The U.S. Fish and Wildlife Service (USFWS) recently announced that Director Dan Ashe has issued a Director’s Order establishing a new policy that will provide states a new tool to engage landowners in voluntary conservation efforts to help America’s at-risk species before listing under the ESA.
Under the policy, effective immediately, landowners can generate mitigation credits for efforts that benefit declining species through conservation programs set up by state wildlife agencies.
The credits can later be redeemed to offset or mitigate actions that are detrimental to a species should it subsequently be listed under the ESA. The credits may also be traded or sold to a third party.
The policy differs from Candidate Conservation Agreements with Assurances (CCAAs), another tool in the ESA toolbox. For example, CCAAs are only open to non-federal landowners and not federal agencies, and their primary incentive is the assurance that if a landowner takes certain actions to conserve the species there will be no further restrictions if the species is listed.
In contrast, the new policy would be available to any landowning entity, including states, tribes, corporations, private individuals and federal agencies, but with marketable credits rather than regulatory assurances providing the primary incentive for participation.
By incentivizing early voluntary conservation efforts for a species before it reaches the point when listing is necessary, the policy will help protect at-risk wildlife from habitat loss, competition from nonnative species, and other threats.
At-risk species that could benefit from these prelisting conservation actions do not have to be formal candidates for listing under the ESA. Credit can be earned only before a species becomes listed, and only for actions that are not mandated by federal, state or local law and are not part of an existing CCAA. In order to receive credit, the conservation actions must be part of a state program that a state agency establishes in accordance with this policy.
States may choose, at their discretion, to set up and administer a program that follows the policy.
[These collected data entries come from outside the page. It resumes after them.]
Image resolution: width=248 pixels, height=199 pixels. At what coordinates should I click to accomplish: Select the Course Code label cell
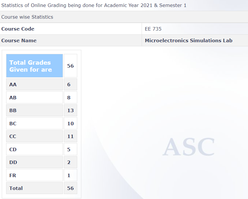[x=18, y=29]
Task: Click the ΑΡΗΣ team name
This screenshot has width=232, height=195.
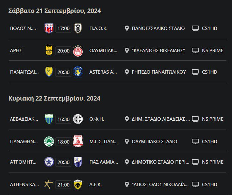Action: click(16, 50)
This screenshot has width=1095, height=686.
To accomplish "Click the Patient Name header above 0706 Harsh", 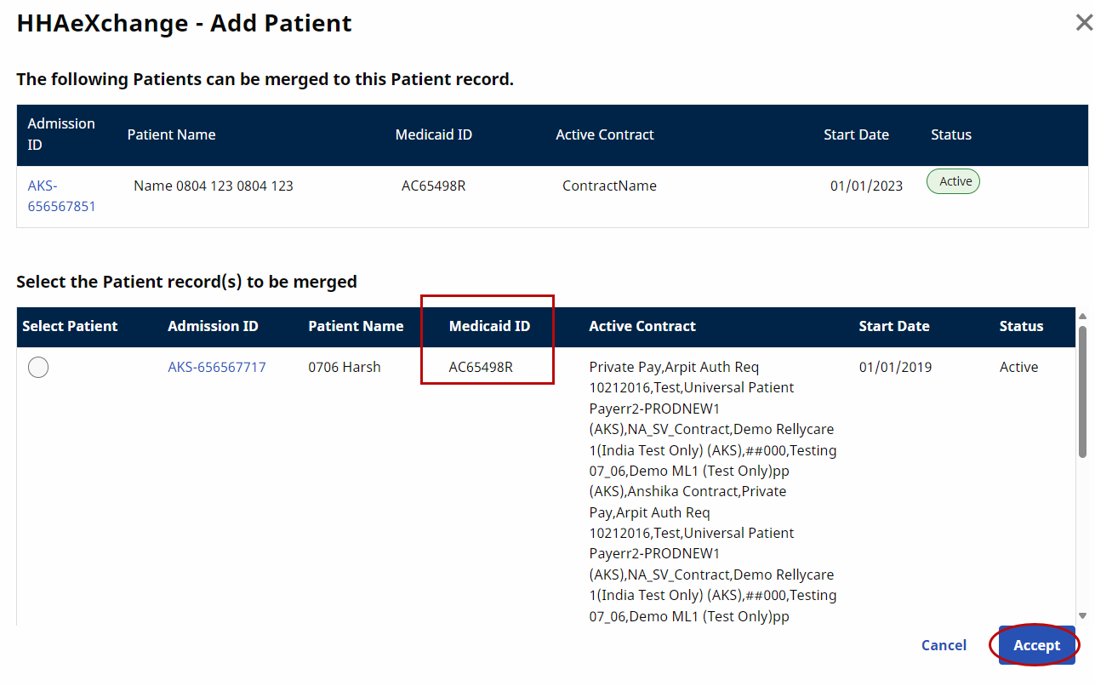I will click(x=356, y=326).
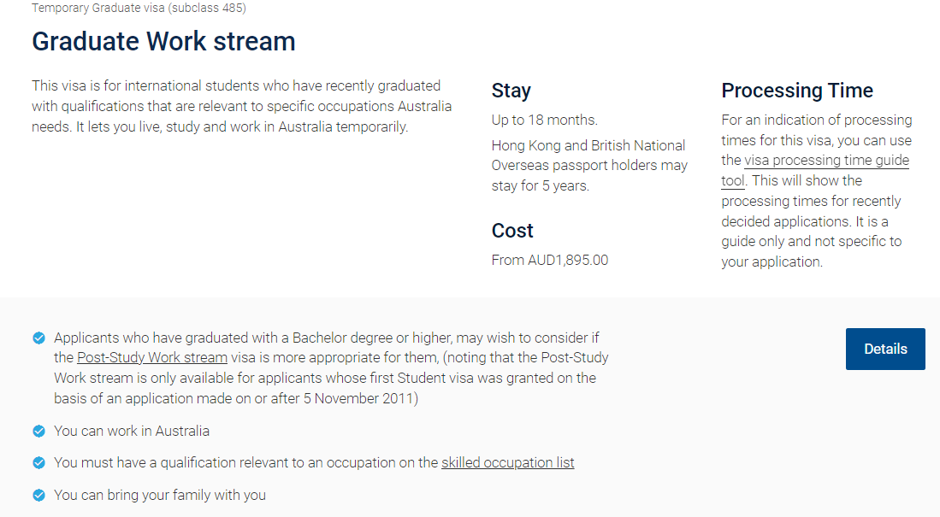Open the visa processing time guide tool link

pos(826,161)
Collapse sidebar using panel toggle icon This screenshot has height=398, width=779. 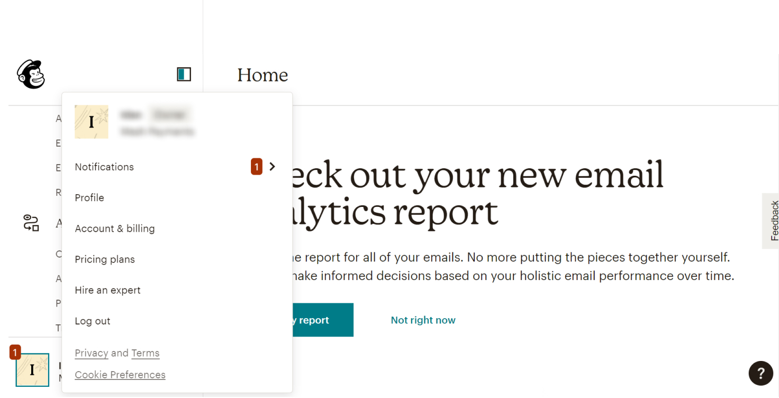[x=184, y=74]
Using state wildlife actions plans or other formal conservation strategies for a species, states would provide the overarching species conservation framework for these voluntary conservation actions, would monitor impacts and benefits to populations, and provide oversight to ensure successful implementation and maintenance of conservation actions.
The Service would review the state programs to ensure they follow the policy and assist states, as needed, in developing conservation strategies, and in tracking implementation and maintenance of voluntary actions.
Federal agencies will be able to use conservation credits they earn as a result of proactive conservation efforts when undertaking ESA section 7 consultations. This part of the ESA mandates that federal agencies must consult with the Service before funding, permitting or undertaking an action that may affect a listed species.
The policy clarifies that when beneficial actions are taken by federal agencies before a species is listed, the Service will give those actions appropriate consideration during the consultation process.